>>>

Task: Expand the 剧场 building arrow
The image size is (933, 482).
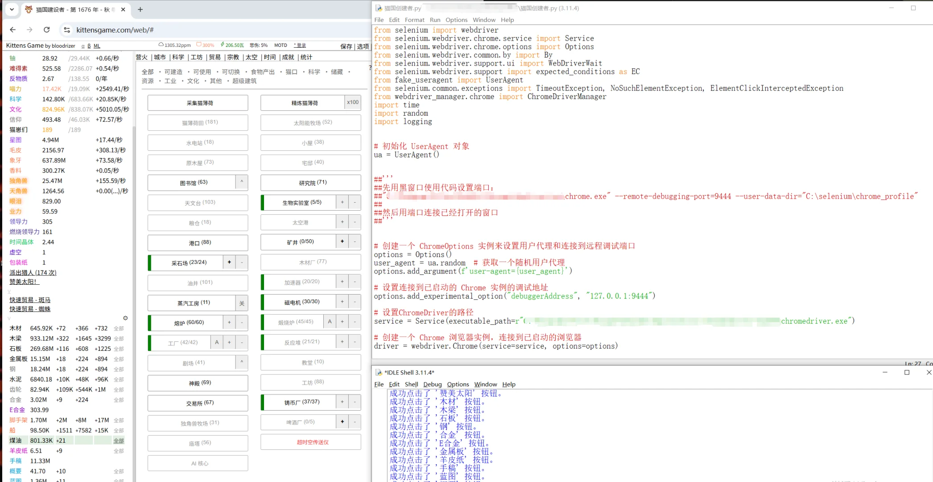Action: (x=242, y=362)
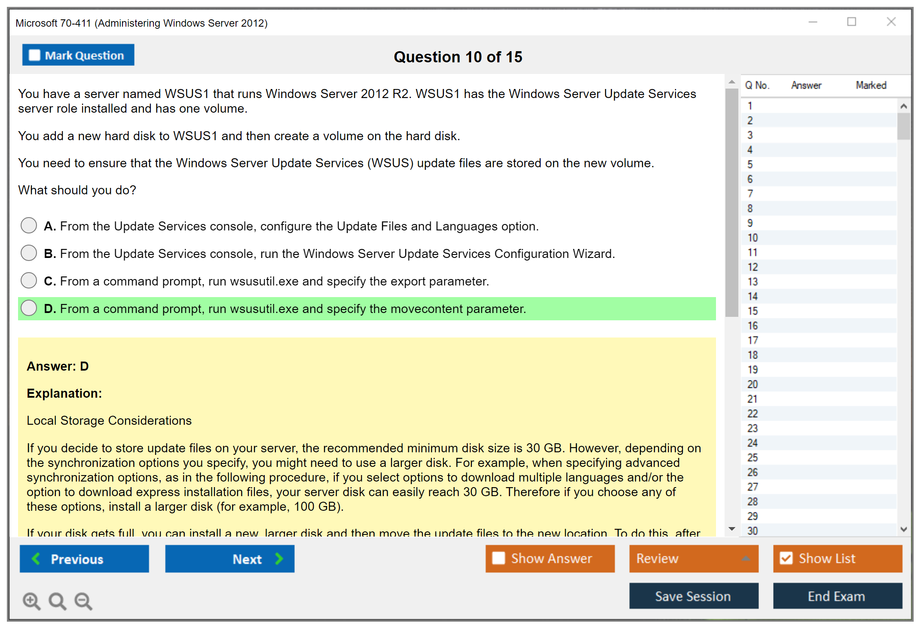Click the green right chevron on Next
Viewport: 924px width, 632px height.
point(279,559)
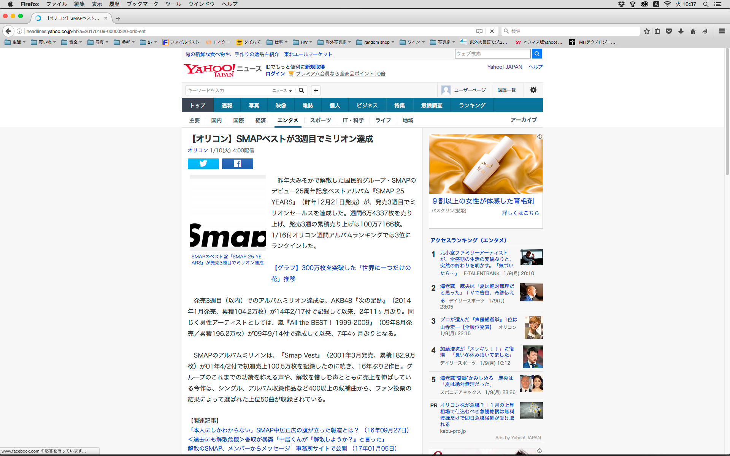Bookmark this page with the star icon
Screen dimensions: 730x456
click(x=646, y=31)
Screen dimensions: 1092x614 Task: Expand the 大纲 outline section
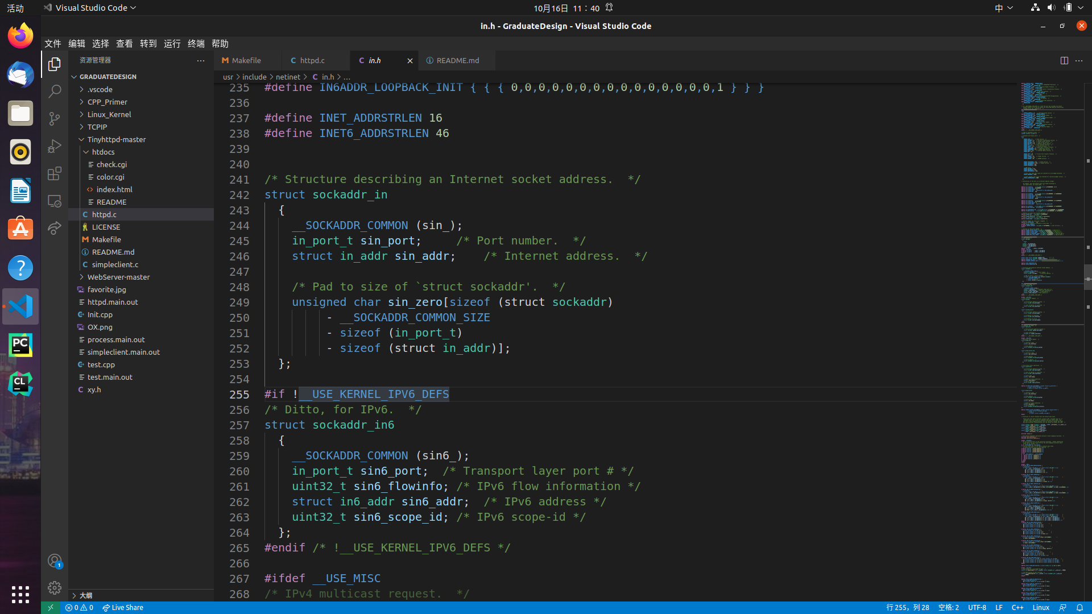(85, 595)
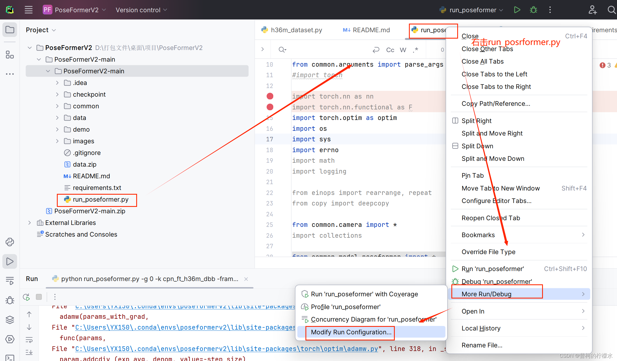Toggle Regex (.*) search option

click(x=415, y=50)
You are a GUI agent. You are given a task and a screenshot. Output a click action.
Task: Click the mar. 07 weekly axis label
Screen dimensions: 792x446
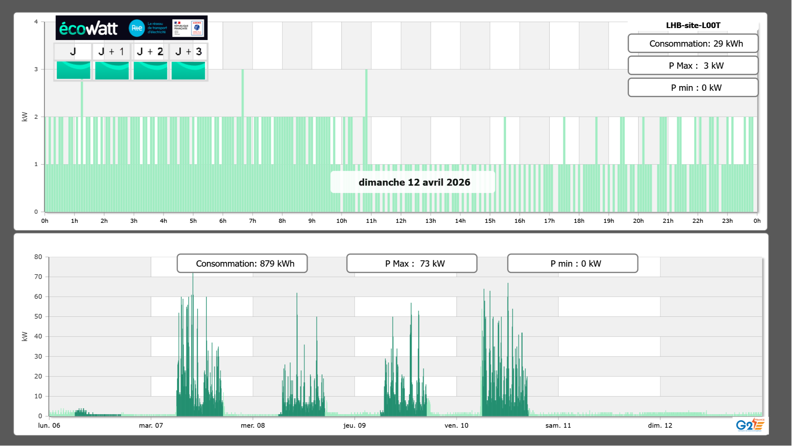(151, 426)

<<<

* _Try it_: Leave the pictures aside and give every entry above again word for word.

* _Answer section_:
Task: Expand the 剧场 building arrow
The image size is (933, 482).
Action: (x=242, y=362)
Click the green right chevron on Next
Viewport: 924px width, 632px height.
point(279,559)
Bookmark this page with the star icon
Screen dimensions: 730x456
click(x=646, y=31)
Screen dimensions: 1092x614 Task: Expand the 大纲 outline section
(85, 595)
Toggle Regex (.*) search option

click(x=415, y=50)
You are a GUI agent. You are given a task and a screenshot. Output a click action.
Task: Click the mar. 07 weekly axis label
Screen dimensions: 792x446
(151, 426)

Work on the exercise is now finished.